I’ve been on a bit of a local inference kick lately, and text-to-speech was the next frontier. Fish Audio S2-Pro is a 4 billion parameter TTS model that produces remarkably natural speech, but it’s designed to run on beefy NVIDIA GPUs. I wanted to run it on my AMD Strix Halo machine’s integrated Radeon 8060S — a 40 CU iGPU sharing 128 GB of unified LPDDR5X with the CPU. No discrete GPU, no CUDA, no problem. Mostly.

The ROCm Problem

The first wall I hit was ROCm compatibility. The standard rocm/dev-ubuntu-24.04 Docker image immediately segfaults on Fedora’s kernel 6.18 — HIP kernel dispatch fails with no kernel image is available for execution on the device. The Ubuntu ROCm userspace simply doesn’t have the patches needed for the 6.18+ KFD interface changes.

The solution was building on top of a Fedora 43 base image with backported ROCm 7.2 packages that actually support modern kernels. From there it was a matter of wiring up Python 3.12, fish-speech, and replacing the CPU PyTorch wheels with AMD’s ROCm-enabled torch 2.8.0+rocm7.2 builds.

Making It Fast(er)

Out of the box, inference was 52.6x slower than real-time. The LLM phase was crawling at 0.9 tokens/sec. Not great.

Enabling torch.compile with AOTriton’s experimental scaled dot-product attention (TORCH_ROCM_AOTRITON_ENABLE_EXPERIMENTAL=1) was transformative — an 8.5x improvement in LLM throughput, jumping to 7.2–7.6 tokens/sec and pushing memory bandwidth from 4.2 GB/s to ~34 GB/s. That brought the overall real-time factor down to about 30x.

I went down a rabbit hole testing additional optimizations: hipBLASLt, TunableOp, MIOpen exhaustive kernel search, torch.compile’s max-autotune mode. None of them moved the needle. torch.compile with Triton already generates fused kernels that bypass the BLAS library entirely, TunableOp found zero tunable operations, and MIOpen’s better convolution kernels require workspace that the model doesn’t allocate. The current configuration is already near-optimal for this hardware.

The Bottleneck

The remaining ~30x RTF is dominated by the VQ decoder, which converts tokens into audio waveforms and accounts for roughly 90% of wall time. The LLM phase itself is already near the practical memory bandwidth ceiling of this integrated GPU. Further improvement would require architectural changes to fish-speech’s VQ decoder — not something I can tune from the outside.

The Setup

Everything runs in a rootless Podman container with GPU passthrough. There’s a build script, a run script, and a systemd user service for running it persistently. First startup takes 5–7 minutes while the model loads and torch.compile warms up, but subsequent requests use cached compiled kernels.

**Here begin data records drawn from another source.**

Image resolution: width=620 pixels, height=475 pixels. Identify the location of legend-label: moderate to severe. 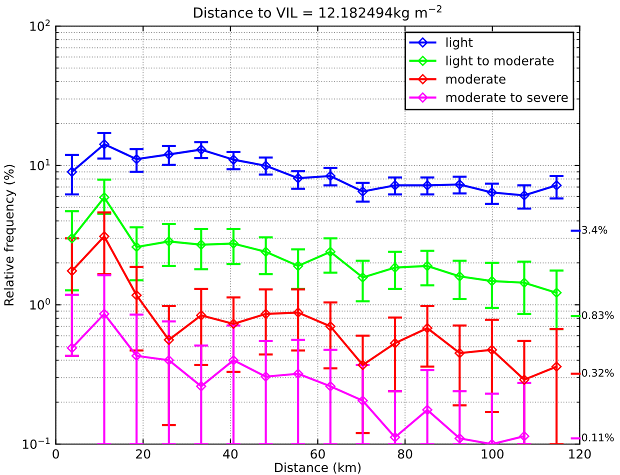
(507, 97).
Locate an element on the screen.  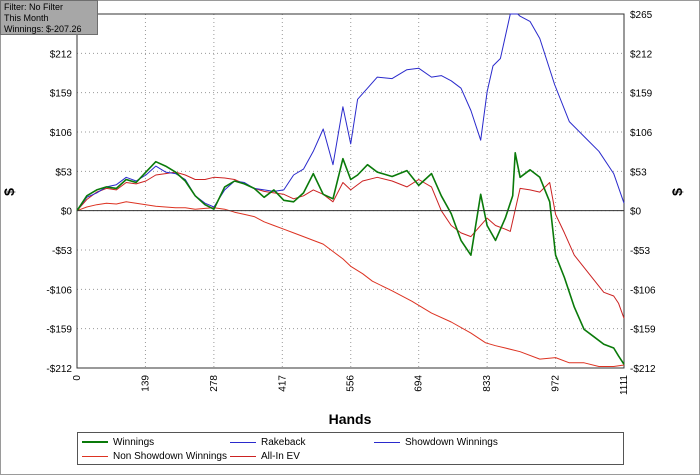
y-tick-label-right: $53 is located at coordinates (638, 172).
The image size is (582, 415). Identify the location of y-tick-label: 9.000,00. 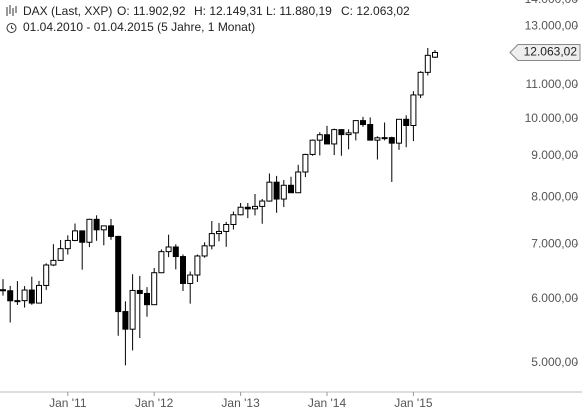
(554, 155).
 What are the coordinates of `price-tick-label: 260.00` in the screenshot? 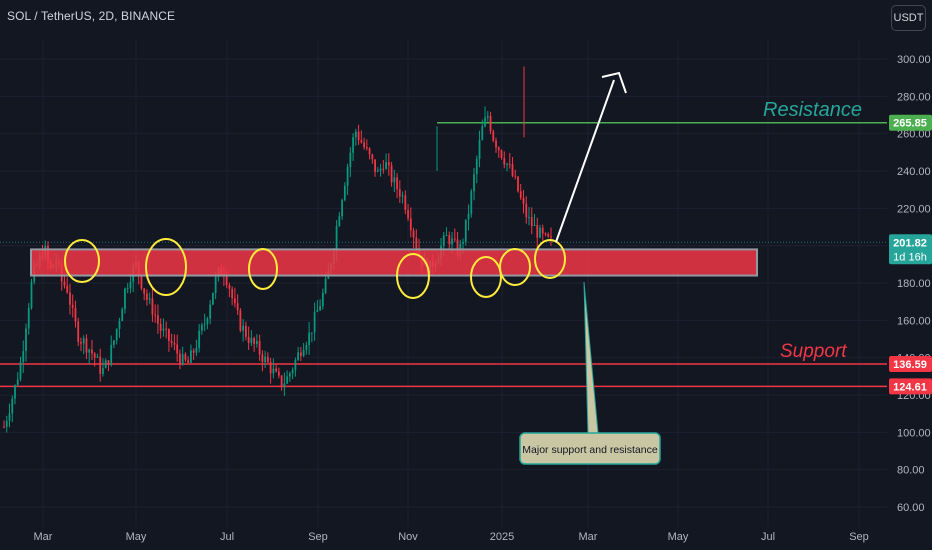 It's located at (914, 135).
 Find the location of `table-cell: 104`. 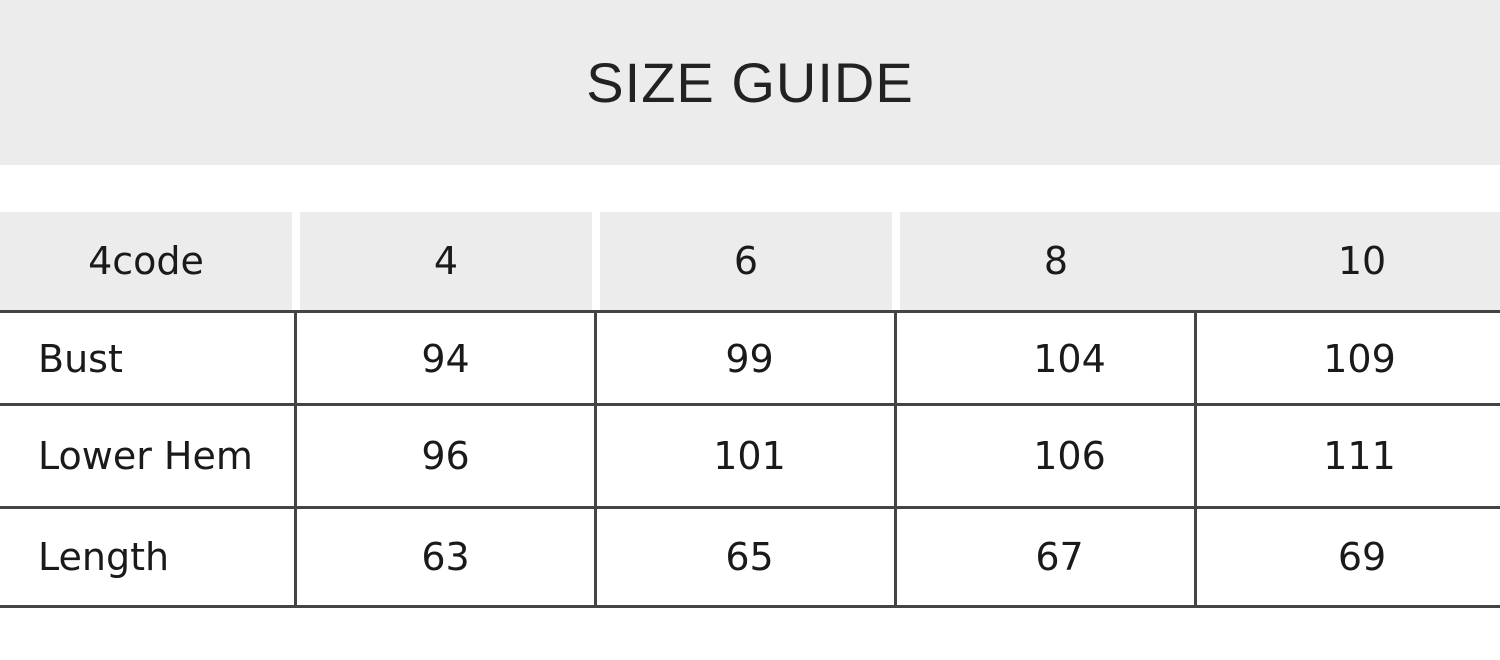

One quirk worth noting: if you’re sharing the iGPU with other workloads (I run llama.cpp via Vulkan alongside this), you’ll want HSA_ENABLE_SDMA=0 to avoid memory conflicts. It forces shader-based copies instead of the system DMA engine, with no measurable performance penalty.

What’s Next

30x real-time isn’t usable for interactive TTS, but it works fine for batch generation — pre-generating audio for content, building voice datasets, or just experimenting with voice cloning using S2-Pro’s reference audio support. I’m planning to wire this into my other projects where latency isn’t critical.

I’m also keeping an eye on the upstream fish-speech project for VQ decoder improvements, and on AMD’s ROCm stack as it matures on consumer integrated GPUs. This hardware has the memory capacity for serious models — it just needs the software to catch up.